CHESTERFIELD COUNTY, Va. -- Both Presidential candidates are trying to map out their path to 270 electoral votes, and with the election just a week away, experts are saying Chesterfield County could become a "swing county.”
Lifelong Chesterfield resident Tom Myers said presidential campaign signs have been scarce here this election cycle, compared to years past.
But the Republican wants to make it clear who he's supporting by posting a Donald Trump sign in front of his business.
“My contractors work hard every day, and they are finding it harder and harder to make a living,” he said. “So we need somebody who will fight for us."
Republicans like Myers have long dominated Chesterfield Presidential politics, but experts say the political make up is changing as the county's population grows, and its residents become more diverse.
Cosby High School Senior Camille Okonkwo has canvassed Chesterfield for candidate Hillary Clinton. "I`m just glad more people are having an open mind here in Chesterfield," she said. "That`s what I love to see."
Harry Truman was the last Democrat to carry Chesterfield in 1948. Still, the margins of victory in several past presidential elections show that the GOP lead has slimmed.
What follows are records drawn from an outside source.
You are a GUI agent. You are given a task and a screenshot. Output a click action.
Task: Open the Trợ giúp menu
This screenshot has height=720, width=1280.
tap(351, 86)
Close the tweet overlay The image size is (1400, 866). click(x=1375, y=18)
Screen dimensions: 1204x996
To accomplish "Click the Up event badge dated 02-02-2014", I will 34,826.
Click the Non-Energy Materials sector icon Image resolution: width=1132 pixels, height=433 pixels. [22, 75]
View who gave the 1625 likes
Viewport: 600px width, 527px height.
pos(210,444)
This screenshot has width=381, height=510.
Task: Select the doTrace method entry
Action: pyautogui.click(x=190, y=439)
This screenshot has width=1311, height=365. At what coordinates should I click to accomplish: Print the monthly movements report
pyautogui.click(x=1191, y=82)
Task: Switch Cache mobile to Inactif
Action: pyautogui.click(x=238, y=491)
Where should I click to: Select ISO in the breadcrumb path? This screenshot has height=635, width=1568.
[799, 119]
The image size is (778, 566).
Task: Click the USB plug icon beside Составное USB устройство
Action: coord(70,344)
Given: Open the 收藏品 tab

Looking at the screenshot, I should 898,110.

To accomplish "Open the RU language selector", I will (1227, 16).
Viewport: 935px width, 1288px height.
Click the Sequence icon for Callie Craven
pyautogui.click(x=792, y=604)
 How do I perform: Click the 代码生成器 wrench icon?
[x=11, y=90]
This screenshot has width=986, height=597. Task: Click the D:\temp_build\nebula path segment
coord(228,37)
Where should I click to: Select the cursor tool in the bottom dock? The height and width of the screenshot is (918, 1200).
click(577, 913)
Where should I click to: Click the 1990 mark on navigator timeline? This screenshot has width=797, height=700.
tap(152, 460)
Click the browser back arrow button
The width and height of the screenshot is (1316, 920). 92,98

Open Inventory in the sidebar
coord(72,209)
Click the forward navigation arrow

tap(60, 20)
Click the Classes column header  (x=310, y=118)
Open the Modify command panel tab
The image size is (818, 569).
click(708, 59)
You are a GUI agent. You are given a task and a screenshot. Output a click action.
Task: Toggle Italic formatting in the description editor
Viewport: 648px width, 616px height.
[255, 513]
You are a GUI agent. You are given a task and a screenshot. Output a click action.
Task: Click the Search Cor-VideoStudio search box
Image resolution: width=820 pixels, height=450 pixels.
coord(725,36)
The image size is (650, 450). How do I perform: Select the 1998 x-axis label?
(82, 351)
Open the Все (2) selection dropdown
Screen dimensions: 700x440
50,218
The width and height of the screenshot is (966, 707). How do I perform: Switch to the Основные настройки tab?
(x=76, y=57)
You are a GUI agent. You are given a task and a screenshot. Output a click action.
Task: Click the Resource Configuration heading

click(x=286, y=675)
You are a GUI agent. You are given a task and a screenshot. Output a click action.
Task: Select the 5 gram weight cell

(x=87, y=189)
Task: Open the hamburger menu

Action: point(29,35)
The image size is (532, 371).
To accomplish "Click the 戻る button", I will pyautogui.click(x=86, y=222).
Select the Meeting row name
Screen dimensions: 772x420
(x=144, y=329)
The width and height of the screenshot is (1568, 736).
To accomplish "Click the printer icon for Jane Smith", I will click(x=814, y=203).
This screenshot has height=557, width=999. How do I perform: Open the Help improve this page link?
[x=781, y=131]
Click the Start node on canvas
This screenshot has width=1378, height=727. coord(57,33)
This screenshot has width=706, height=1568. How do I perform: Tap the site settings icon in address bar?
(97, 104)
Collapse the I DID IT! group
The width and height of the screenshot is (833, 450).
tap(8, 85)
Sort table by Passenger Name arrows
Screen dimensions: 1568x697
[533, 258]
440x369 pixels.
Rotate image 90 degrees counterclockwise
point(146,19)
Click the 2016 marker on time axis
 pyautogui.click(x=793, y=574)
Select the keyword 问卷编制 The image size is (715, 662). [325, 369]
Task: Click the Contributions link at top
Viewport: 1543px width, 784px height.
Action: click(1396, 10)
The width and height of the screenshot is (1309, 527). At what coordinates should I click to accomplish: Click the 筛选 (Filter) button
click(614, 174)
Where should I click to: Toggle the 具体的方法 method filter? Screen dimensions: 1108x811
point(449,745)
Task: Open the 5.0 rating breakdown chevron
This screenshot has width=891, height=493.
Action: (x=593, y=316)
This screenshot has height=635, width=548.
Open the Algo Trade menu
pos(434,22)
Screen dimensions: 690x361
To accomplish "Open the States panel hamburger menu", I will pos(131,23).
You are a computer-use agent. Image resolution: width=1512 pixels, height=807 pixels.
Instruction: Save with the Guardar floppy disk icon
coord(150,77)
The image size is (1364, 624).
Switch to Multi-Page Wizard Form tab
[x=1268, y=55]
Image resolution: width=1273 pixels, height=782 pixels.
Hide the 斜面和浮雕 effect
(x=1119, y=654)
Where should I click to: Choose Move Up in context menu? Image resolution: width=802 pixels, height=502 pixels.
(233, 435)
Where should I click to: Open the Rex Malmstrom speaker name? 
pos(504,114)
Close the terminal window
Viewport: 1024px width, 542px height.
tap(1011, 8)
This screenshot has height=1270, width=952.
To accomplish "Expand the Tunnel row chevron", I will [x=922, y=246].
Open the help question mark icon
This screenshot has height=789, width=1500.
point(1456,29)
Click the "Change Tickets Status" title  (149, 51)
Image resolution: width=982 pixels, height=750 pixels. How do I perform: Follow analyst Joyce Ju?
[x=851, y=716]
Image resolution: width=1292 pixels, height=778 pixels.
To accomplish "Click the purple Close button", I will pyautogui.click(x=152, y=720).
"It's not quite a bellwether yet," said political expert Dr. Bob Holsworht. "I still expect Chesterfield to vote in a Republican direction."
"Chesterfield has become far more of a battleground simply because of the number of voters we now have in Chesterfield," he added.
Compared to 2008 when President Obama was voted in for his first term there are now more than 60,000 new registered voters combined in the City of Richmond, Chesterfield, and Henrico Counties.
A big part of that spike has to do with an increasing population. However, in Richmond and Chesterfield, there are more people registered to vote per capita than eight years ago.